For more information, see: Francisco I. Madero.

Francisco I. Madero was young scion from a very rich family in the northern state of Coahuila. In 1910, he decided to challenge Díaz for the presidency. Something of a mystic, Madero believed he had a calling to rid the country of dictatorship, to provide honest democratic government, and to modernize the economy through education and better administration. Although he was not in touch with the Amerindian masses, Madero addressed some issues that matter to millions of Mexicans. In all, he offered hope for a better future. His candidacy grew as 1910 wore on.

Díaz decided to eliminate Madero's threat by the usual methods, by having Madero jailed and rigging to vote count in his own favor. Election officials declared Díaz the winner of the 1910 election by a landslide. It looked like business as usual for the 1910~1915 term.

Madero made his way to San Antonio, Texas, before unleashing a protest, in the form of a "letter from jail." He called it his Plan de San Luis Potosí.[5] Its main slogan called for "free suffrage and no re-election." He made vague reference to restoring despoiled lands to the Amerindians and the need to end political bossism. He decried the lack of schools and widespread illiteracy.

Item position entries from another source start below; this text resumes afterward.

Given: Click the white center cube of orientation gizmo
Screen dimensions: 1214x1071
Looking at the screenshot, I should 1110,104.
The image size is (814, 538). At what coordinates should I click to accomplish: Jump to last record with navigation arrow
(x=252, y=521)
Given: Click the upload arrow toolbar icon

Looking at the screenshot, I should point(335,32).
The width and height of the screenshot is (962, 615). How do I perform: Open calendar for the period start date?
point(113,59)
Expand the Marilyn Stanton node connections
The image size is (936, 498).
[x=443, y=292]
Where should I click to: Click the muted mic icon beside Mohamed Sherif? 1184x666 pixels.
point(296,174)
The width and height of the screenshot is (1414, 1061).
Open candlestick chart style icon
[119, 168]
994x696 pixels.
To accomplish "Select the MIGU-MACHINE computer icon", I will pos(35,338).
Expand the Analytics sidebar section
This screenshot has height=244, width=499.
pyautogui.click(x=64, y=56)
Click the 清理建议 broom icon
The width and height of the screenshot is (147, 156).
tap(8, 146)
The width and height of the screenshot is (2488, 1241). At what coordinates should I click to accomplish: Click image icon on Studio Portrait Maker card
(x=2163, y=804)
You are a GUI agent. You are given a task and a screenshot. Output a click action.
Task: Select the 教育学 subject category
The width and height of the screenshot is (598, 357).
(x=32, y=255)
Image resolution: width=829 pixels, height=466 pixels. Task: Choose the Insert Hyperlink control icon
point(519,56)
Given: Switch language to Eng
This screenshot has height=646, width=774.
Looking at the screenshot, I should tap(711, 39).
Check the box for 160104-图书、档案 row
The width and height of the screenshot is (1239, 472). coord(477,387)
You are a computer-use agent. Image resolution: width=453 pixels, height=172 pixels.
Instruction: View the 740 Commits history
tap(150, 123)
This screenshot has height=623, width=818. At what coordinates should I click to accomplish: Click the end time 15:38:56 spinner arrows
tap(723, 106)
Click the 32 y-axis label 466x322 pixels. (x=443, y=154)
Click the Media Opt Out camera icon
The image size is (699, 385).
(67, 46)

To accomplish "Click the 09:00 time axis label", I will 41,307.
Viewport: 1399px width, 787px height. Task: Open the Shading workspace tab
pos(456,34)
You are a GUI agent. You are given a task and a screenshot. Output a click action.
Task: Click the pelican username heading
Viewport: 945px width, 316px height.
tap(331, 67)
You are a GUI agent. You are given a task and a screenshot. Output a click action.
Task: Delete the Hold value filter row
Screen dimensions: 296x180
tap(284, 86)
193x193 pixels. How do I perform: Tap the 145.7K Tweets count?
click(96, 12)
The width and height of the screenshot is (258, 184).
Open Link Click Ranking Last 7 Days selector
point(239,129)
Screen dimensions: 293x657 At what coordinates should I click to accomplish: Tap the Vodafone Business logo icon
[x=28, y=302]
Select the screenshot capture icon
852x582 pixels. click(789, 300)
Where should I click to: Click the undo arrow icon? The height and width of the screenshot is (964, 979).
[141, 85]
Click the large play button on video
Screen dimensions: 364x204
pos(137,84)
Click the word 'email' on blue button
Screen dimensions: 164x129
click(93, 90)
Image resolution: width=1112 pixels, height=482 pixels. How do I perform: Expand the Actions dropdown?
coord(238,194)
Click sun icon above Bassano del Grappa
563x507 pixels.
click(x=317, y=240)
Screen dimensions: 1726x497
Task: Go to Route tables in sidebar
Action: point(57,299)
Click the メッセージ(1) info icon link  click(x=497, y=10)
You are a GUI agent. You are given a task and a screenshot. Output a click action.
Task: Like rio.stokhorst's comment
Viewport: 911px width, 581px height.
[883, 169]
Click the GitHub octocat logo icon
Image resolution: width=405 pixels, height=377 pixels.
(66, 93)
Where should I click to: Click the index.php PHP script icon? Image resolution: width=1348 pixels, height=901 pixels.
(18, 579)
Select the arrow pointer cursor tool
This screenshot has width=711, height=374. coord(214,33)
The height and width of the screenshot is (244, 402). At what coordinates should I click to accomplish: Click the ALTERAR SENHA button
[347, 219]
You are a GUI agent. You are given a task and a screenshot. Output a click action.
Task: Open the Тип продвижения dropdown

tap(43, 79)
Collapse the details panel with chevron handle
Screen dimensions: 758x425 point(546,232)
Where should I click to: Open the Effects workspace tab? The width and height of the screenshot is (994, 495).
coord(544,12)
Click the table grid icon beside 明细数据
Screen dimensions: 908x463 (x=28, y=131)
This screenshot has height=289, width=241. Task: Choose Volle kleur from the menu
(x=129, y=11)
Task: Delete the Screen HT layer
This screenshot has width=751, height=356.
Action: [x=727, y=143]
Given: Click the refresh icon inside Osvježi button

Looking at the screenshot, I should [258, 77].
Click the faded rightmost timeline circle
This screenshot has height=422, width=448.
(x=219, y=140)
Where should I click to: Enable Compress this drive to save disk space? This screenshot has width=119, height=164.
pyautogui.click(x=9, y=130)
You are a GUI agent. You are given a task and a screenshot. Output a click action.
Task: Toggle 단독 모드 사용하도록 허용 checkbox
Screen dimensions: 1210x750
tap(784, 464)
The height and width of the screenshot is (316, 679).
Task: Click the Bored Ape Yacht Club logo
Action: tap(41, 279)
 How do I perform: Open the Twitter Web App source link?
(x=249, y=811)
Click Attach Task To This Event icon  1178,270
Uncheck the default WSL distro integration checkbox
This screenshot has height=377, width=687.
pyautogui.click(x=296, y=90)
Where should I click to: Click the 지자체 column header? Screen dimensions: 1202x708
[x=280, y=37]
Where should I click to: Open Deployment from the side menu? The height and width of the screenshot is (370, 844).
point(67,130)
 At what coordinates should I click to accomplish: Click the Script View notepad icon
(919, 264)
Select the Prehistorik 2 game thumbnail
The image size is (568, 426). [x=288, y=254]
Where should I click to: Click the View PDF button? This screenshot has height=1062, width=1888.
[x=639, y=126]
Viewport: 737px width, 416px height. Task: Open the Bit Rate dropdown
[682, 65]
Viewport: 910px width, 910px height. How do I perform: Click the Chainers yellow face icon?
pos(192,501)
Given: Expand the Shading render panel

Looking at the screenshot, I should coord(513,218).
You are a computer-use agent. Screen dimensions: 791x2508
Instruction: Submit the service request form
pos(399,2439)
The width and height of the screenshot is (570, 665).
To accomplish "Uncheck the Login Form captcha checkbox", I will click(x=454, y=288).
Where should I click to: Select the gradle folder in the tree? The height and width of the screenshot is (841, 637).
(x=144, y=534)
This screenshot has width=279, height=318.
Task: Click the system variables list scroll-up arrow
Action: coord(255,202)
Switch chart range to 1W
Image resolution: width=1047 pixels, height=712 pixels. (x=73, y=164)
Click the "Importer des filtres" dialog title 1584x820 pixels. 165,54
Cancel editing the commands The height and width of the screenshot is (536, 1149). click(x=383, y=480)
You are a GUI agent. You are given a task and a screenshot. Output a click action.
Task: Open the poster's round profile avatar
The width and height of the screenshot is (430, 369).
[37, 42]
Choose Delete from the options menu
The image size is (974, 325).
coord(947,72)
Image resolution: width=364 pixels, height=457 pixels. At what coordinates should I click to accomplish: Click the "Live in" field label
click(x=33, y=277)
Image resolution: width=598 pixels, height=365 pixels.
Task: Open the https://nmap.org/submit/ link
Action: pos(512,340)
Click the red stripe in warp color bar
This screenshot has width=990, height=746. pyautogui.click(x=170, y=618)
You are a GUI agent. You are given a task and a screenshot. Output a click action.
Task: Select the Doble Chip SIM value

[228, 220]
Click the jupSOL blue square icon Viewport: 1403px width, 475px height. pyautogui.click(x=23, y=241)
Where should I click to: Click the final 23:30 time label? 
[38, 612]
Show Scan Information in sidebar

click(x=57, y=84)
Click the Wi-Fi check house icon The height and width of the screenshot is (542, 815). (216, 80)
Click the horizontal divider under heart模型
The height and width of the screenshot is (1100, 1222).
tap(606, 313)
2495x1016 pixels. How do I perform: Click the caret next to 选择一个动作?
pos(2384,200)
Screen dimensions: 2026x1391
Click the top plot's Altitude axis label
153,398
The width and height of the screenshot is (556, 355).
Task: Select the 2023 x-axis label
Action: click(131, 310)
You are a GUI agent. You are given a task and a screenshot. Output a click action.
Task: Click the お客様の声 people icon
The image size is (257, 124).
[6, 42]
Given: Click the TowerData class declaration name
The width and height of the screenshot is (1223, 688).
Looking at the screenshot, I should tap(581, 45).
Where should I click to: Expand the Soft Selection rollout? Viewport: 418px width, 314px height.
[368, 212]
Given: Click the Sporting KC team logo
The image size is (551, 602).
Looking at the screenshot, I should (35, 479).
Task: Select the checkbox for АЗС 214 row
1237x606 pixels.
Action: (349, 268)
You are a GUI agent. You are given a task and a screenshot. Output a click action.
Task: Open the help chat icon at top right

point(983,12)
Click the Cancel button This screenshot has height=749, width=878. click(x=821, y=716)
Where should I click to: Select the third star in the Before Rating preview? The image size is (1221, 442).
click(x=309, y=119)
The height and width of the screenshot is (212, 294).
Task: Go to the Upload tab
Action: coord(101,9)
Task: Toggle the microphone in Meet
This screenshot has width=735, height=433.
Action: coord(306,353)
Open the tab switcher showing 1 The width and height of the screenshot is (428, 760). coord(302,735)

The Plan de San Luis Potosí was not a major blueprint for radical socioeconomic reform, but its most important clause was a call to military arms, rallying all Mexicans to overthrow the Díaz dictatorship on November 20, 1910.

References

  1. McCaa, Robert (2003). "Missing Millions: The Demographic Costs of the Mexican Revolution". Mexican Studies / Estudios Mexicanos 19 (2): 367–400. Retrieved on 2008-03-12.
  2. Clayton, Lawrence A.; Conniff, Michael L. (2005). A History of Modern Latin America. United States of America: Wadsworth Publishing, 285. ISBN 0534621589. 
  3. Schelling, Vivian (2000). Through the Kaleidoscope: The Experience of Modernity in Latin America. London: Verso, 188. ISBN 1859842623. Retrieved on 2008-03-12. 
  4. Raat, W. Dirk (2008-01-17). FLORES MAGÓN, RICARDO. The Handbook of Texas. Texas State Historical Association. Retrieved on 2008-03-12.